Materials and Methods
The authors describe the parameters and inputs for modeling, including geographic location, atmospheric data, chemical and physical properties of toluene, and tank characteristics. They explain how effects (e.g., vapor cloud dispersion, fire behavior) and consequences (e.g., lethality, radiation exposure) are modeled using ALOHA and PHAST software. Equations and assumptions for modeling discharge, dispersion, and radiation are also detailed.

Results and Discussion
This section compares simulation outcomes between ALOHA and PHAST for both warm and cold seasons. It covers evaporation rates, vapor cloud dispersion, burn rates, thermal radiation, and probability of death.
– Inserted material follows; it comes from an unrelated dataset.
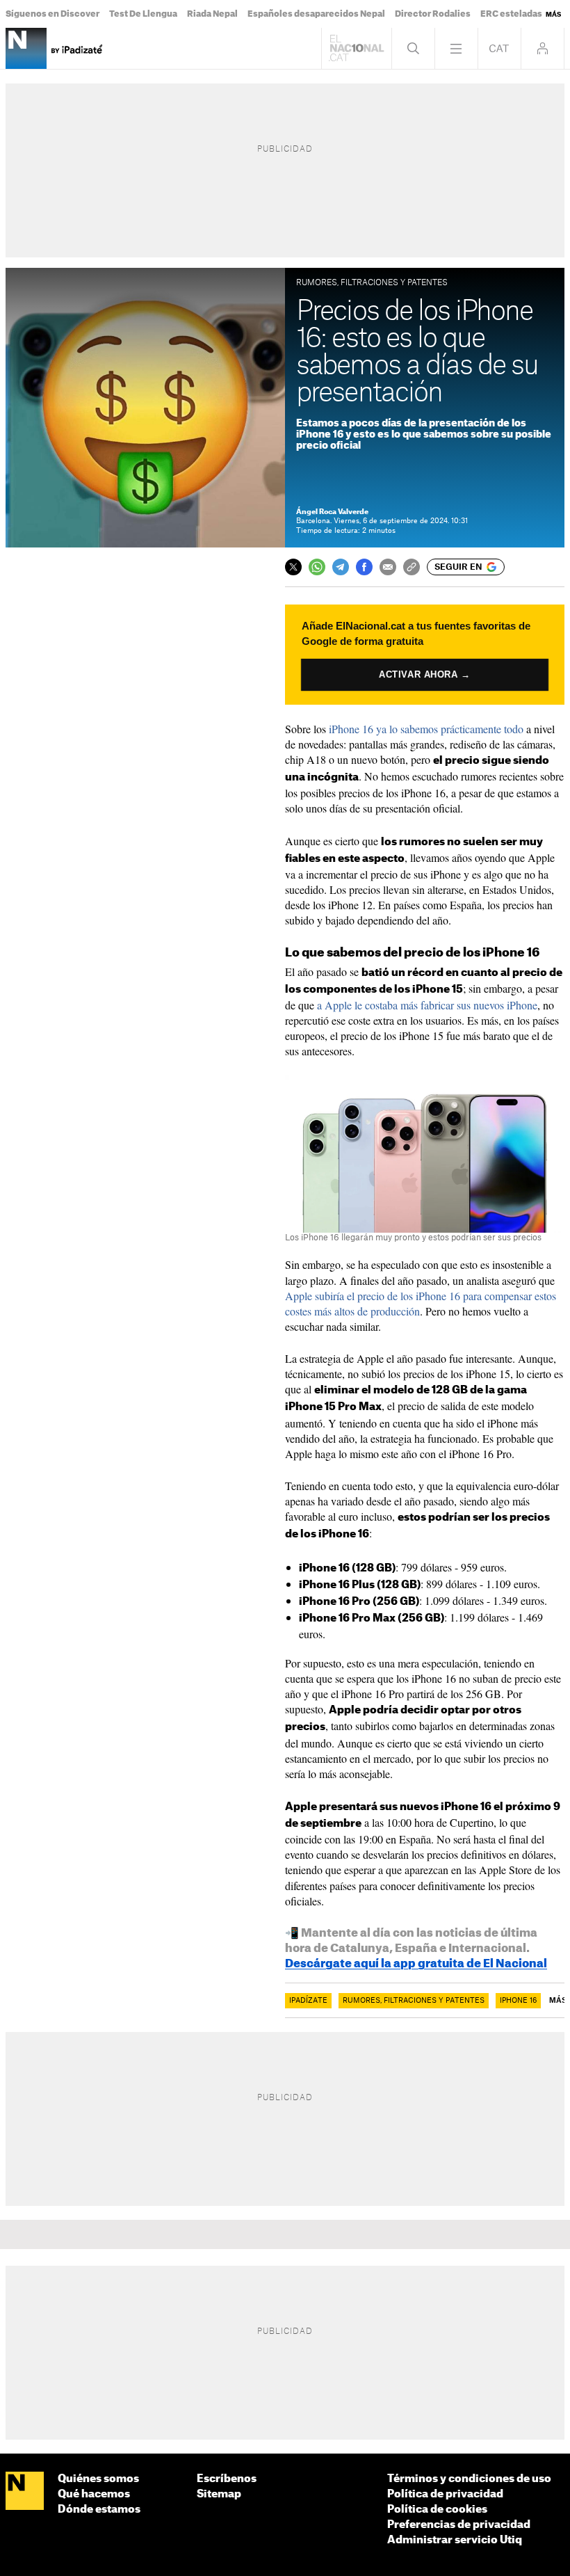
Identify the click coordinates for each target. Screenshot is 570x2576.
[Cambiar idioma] (499, 48)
PHAST generally predicted greater hazard zones and higher lethality than ALOHA. Visual maps and graphs illustrate toxic and flammable zones, evaporation dynamics, and impact distances.

Conclusions
The paper concludes that both tools are useful for emergency planning, but their outputs vary significantly. PHAST produced more conservative (larger) threat zones than ALOHA. The models help define safety zones and support decision-making in hazardous material management. However, differences in modeling approaches suggest that results should be interpreted cautiously.